Transient Topical Corticosteroids of Limited Use in Acne
Doesn't meet primary end points of improved acne severity, mitigation of retinoid-induced irritation
WEDNESDAY, Nov. 2, 2016 (HealthDay News) -- Transient addition of topical corticosteroids (TCS) to topical retinoids is not associated with meeting the primary end points of improvement in acne severity and mitigation of medication-induced irritation, according to a study published online Oct. 27 in the British Journal of Dermatology.
For the study, Garrett C. Coman, M.D., from the Virginia Tech Carilion School of Medicine in Roanoke, and colleagues enrolled 20 acne patients. Nine and 11 were randomized to receive TCS on the left and right side of the face, respectively. Data were analyzed from 16 patients. Following application of tretinoin cream to the whole face, TCS was applied to one half of the face for four weeks, while a non-comedogenic emollient was applied as a control to the opposite half. Only the retinoid was used in the second four weeks.

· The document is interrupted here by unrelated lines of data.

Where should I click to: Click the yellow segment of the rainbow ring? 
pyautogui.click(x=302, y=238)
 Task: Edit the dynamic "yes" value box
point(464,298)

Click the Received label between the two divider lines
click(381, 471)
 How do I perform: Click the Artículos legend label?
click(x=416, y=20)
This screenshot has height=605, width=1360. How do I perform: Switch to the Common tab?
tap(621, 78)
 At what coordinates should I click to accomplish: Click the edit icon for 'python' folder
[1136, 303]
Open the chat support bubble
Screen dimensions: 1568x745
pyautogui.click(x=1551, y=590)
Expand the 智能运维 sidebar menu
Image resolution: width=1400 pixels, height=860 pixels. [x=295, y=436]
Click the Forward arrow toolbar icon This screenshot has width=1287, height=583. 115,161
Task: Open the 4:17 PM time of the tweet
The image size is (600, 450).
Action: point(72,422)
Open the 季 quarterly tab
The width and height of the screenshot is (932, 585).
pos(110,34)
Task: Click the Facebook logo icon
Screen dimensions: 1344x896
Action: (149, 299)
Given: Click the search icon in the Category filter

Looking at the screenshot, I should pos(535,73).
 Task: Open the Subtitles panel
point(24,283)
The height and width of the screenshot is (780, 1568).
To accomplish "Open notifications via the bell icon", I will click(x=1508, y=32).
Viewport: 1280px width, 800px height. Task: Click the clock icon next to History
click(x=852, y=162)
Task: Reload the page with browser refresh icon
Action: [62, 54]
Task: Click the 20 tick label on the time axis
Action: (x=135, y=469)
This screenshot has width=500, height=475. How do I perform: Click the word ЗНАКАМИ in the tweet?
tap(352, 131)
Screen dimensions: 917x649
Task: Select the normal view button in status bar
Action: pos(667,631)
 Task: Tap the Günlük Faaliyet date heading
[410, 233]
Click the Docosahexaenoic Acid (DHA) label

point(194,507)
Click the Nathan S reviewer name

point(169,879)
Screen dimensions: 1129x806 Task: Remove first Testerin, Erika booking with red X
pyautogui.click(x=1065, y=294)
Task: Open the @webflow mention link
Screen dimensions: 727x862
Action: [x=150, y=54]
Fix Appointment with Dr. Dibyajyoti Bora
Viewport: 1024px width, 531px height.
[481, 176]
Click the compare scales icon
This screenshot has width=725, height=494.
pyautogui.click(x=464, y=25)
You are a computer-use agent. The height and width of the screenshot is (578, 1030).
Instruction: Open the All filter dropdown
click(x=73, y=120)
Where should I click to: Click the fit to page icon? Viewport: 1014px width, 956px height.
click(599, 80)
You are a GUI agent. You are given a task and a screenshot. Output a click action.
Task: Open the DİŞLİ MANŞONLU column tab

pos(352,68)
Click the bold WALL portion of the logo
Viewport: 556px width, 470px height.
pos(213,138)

The researchers found that for the TCS side, lower scores for investigator assessed erythema were seen at week one and for dryness at weeks one and two, which met statistical significance but did not meet the primary end point of a 1-point difference in the local tolerability. Subject preference questionnaire data showed a strong preference for the TCS side, with 64 and 86 percent, respectively, preferring the corticosteroid through week two and by week four.
"The small degree of acne and irritation score improvements observed cannot justify TCS use in all patients," the authors write.